Predictions for future innovations

Stem-cell and platelet-rich plasma therapies are just now emerging as prospective treatments for pelvic floor disorders, and we are beginning to investigate these therapies at Cleveland Clinic. Microbiome and genetic therapies are also on our radar. Genetic therapies will allow us to discern women who are at risk for incontinence and pelvic organ collapse or collagen vascular disorders, and direct preventative measures or treat patients at an early stage of disease.

About the author

Marie Fidela R. Paraiso, MD, is Professor of Obstetrics, Gynecology, and Reproductive Medicine and Vice Chair of Ob/Gyn & Women’s Health Institute at Cleveland Clinic, where she also serves on the Cleveland Clinic Board of Governors.
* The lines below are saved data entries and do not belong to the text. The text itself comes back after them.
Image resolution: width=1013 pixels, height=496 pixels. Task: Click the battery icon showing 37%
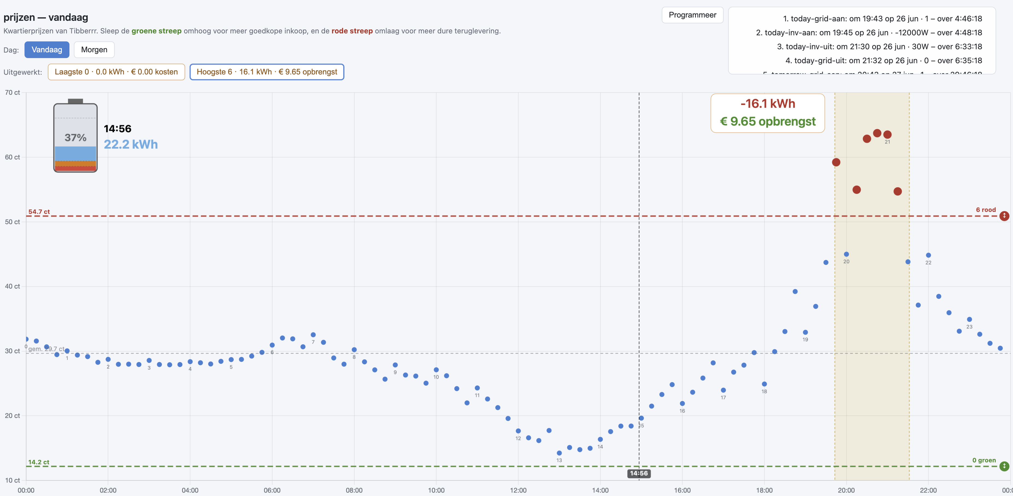(x=75, y=135)
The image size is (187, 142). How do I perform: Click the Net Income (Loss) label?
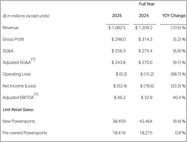pyautogui.click(x=19, y=86)
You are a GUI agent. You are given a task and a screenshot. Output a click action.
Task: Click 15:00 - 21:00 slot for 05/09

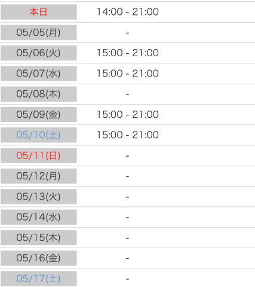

Additionally, Dr. Paraiso holds a joint appointment in the Cleveland Clinic Urological Institute. Her expertise includes laparoscopic and robotic-assisted laparoscopic surgery, urinary and fecal incontinence, pelvic organ prolapse, vaginal surgery and neuromodulation.


She received her medical degree from Indiana University School of Medicine in Indianapolis. She completed her residency in Obstetrics and Gynecology at Good Samaritan Hospital in Cincinnati, Ohio, as well as research fellowships in advanced pelvic surgery and advanced endoscopic surgery and urogynecology at Cleveland Clinic.